━━━━━ Supplied records

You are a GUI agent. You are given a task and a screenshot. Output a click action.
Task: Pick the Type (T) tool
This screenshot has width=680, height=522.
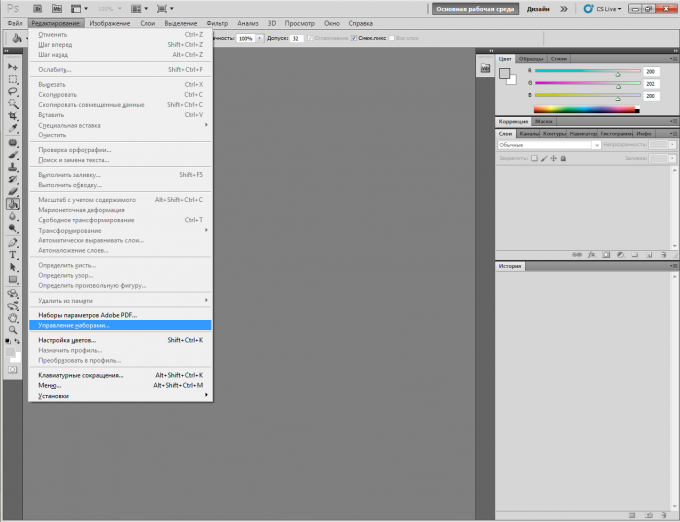pos(13,254)
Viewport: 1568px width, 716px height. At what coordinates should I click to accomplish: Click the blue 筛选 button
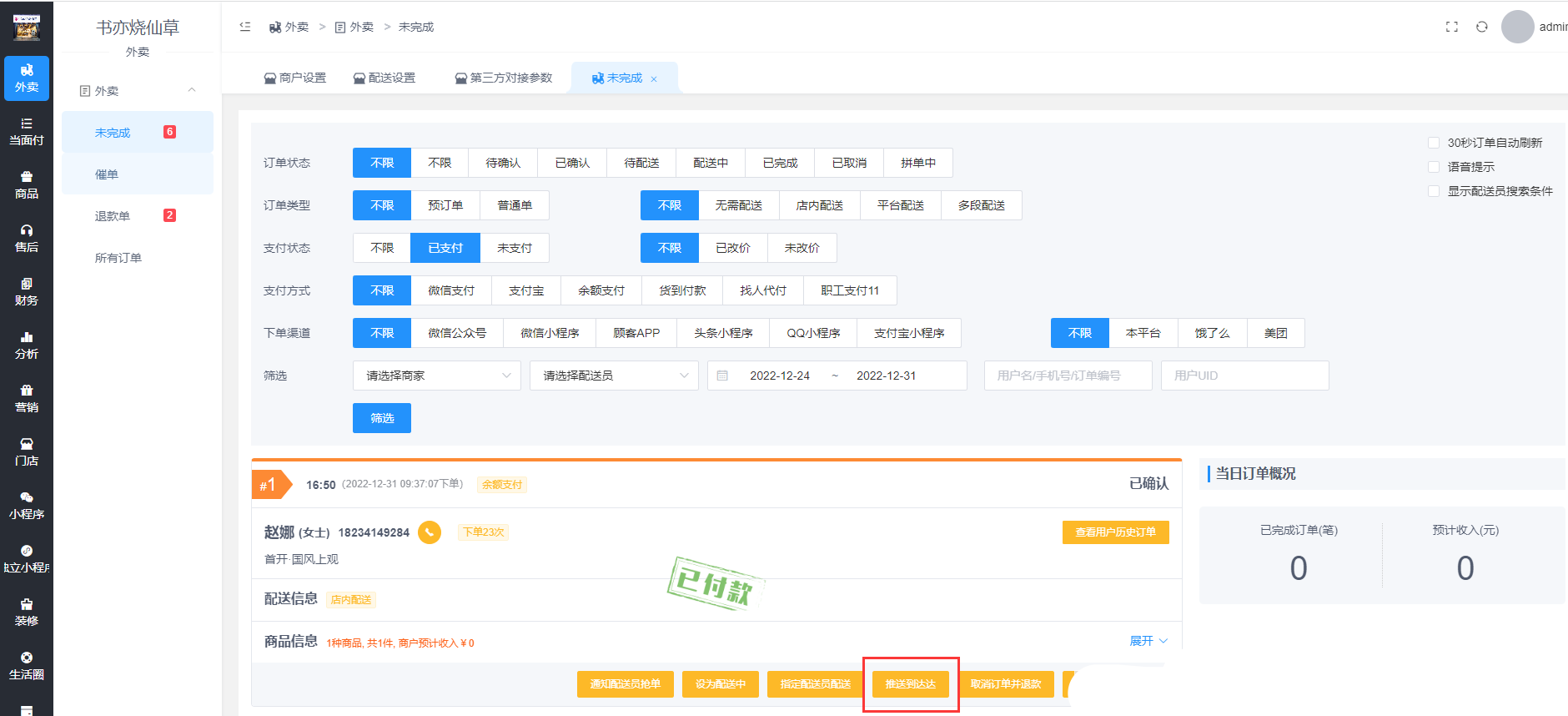pos(382,418)
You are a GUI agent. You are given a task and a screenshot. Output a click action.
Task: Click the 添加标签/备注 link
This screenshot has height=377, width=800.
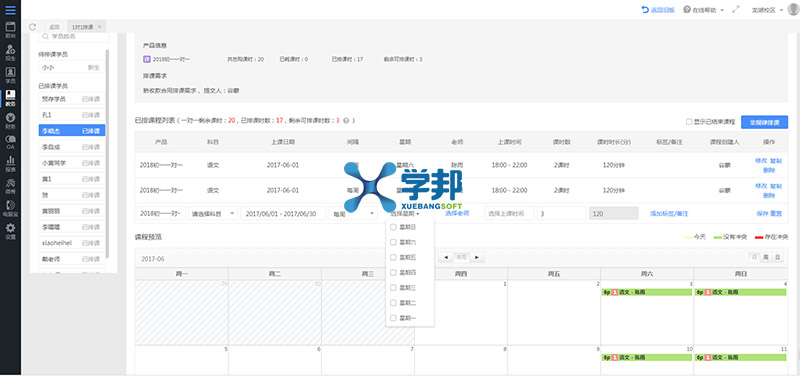[x=669, y=214]
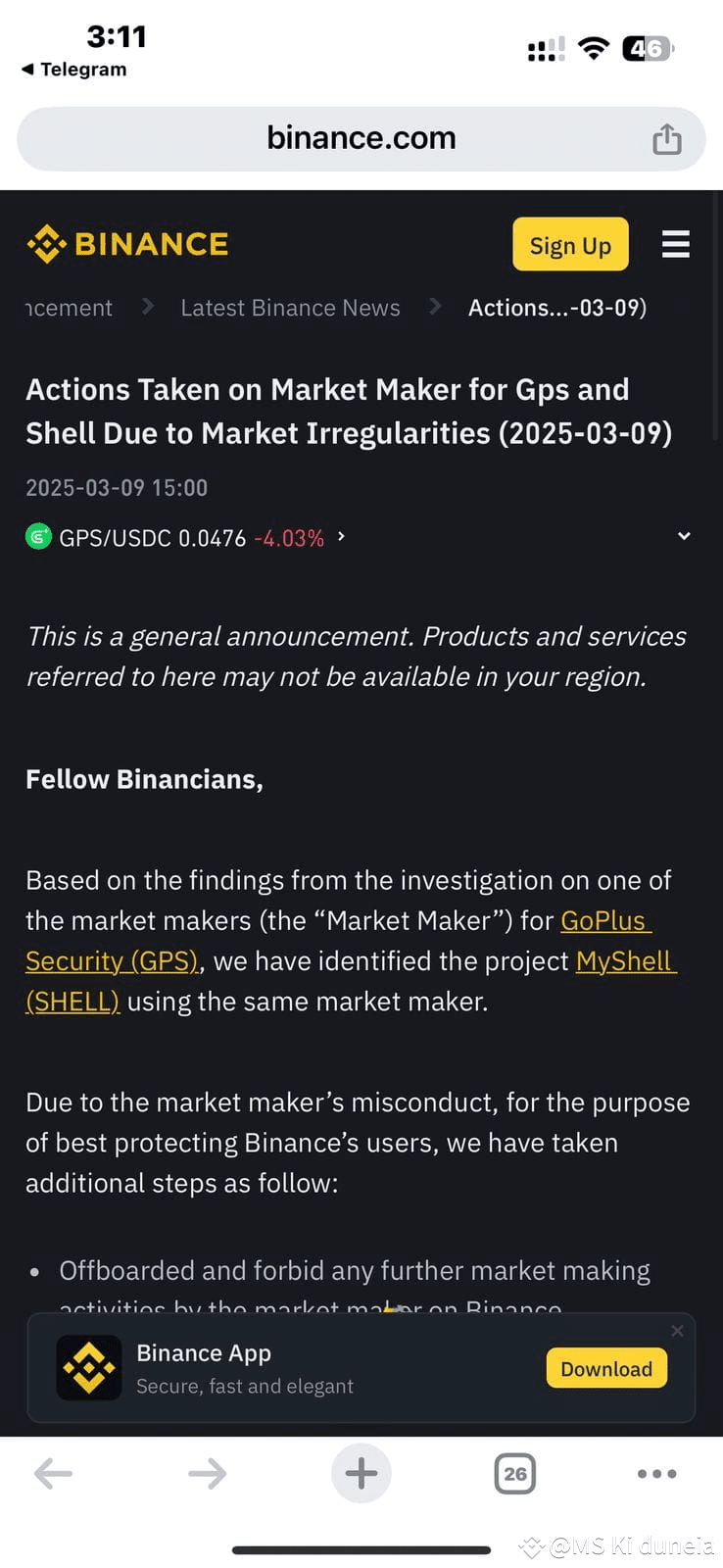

━━━━━━━━━━

▶ The task: Print all of the entries word for word. Omit the pictures they contain.

▶ Output of the task:
You are a GUI agent. You are given a task and a screenshot. Output a click action.
Task: Pick the Type (T) tool
This screenshot has width=680, height=522.
pos(13,254)
Viewport: 1568px width, 716px height. At what coordinates should I click to accomplish: Click the blue 筛选 button
pos(382,418)
You are a GUI agent. You are given a task and a screenshot. Output a click action.
Task: Click the 添加标签/备注 link
This screenshot has height=377, width=800.
[x=669, y=214]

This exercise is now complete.